§ Records to process
+-------+

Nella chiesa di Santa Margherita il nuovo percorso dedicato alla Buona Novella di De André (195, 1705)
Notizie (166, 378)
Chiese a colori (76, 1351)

+-------+

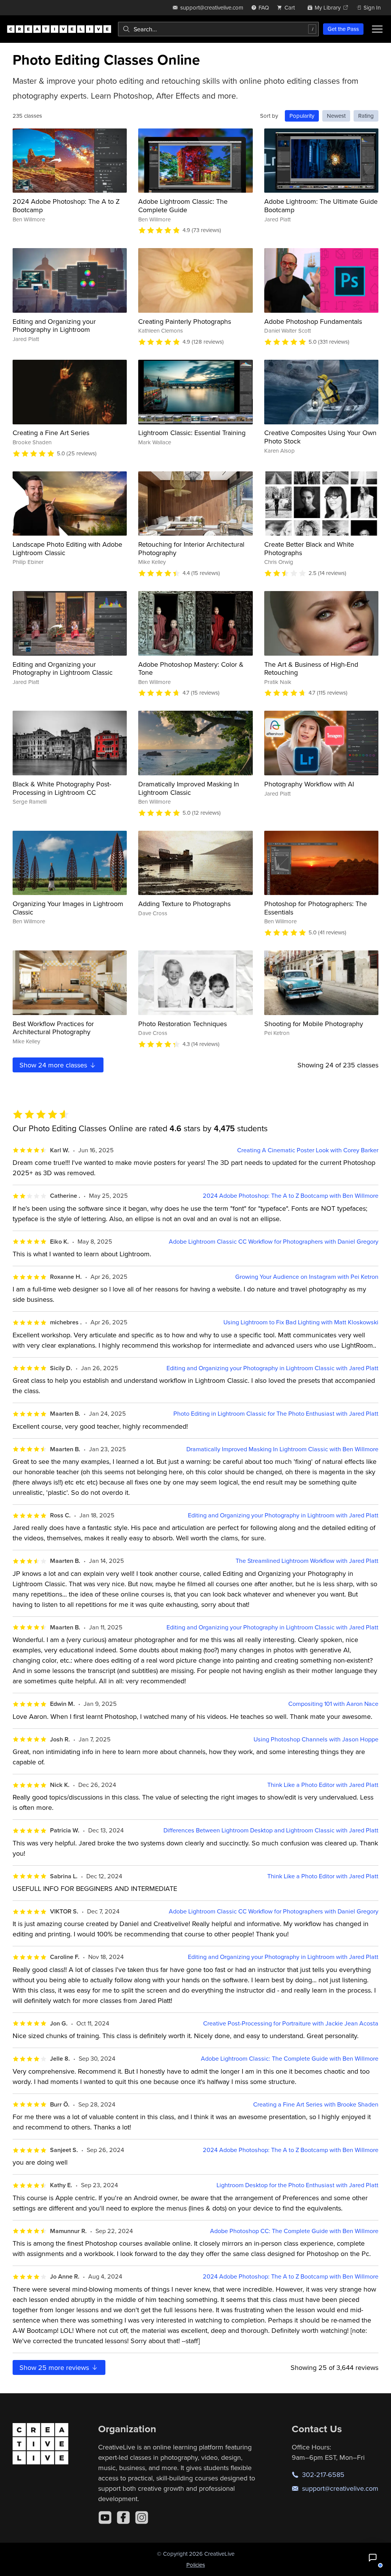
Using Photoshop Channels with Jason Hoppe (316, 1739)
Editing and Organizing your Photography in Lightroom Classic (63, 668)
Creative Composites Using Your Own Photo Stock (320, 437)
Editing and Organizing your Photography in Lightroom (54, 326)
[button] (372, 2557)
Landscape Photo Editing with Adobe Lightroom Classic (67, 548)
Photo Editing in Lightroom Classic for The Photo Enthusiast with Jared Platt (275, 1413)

+-------+

§ What to do
Take the lines above from the one containing "Creative Composites Using" to the one containing "Photo Editing in" and retype them exactly, both ends included, with nothing added.

§ Solution
Creative Composites Using Your Own Photo Stock (320, 437)
Editing and Organizing your Photography in Lightroom (54, 326)
[button] (372, 2557)
Landscape Photo Editing with Adobe Lightroom Classic (67, 548)
Photo Editing in Lightroom Classic for The Photo Enthusiast with Jared Platt (275, 1413)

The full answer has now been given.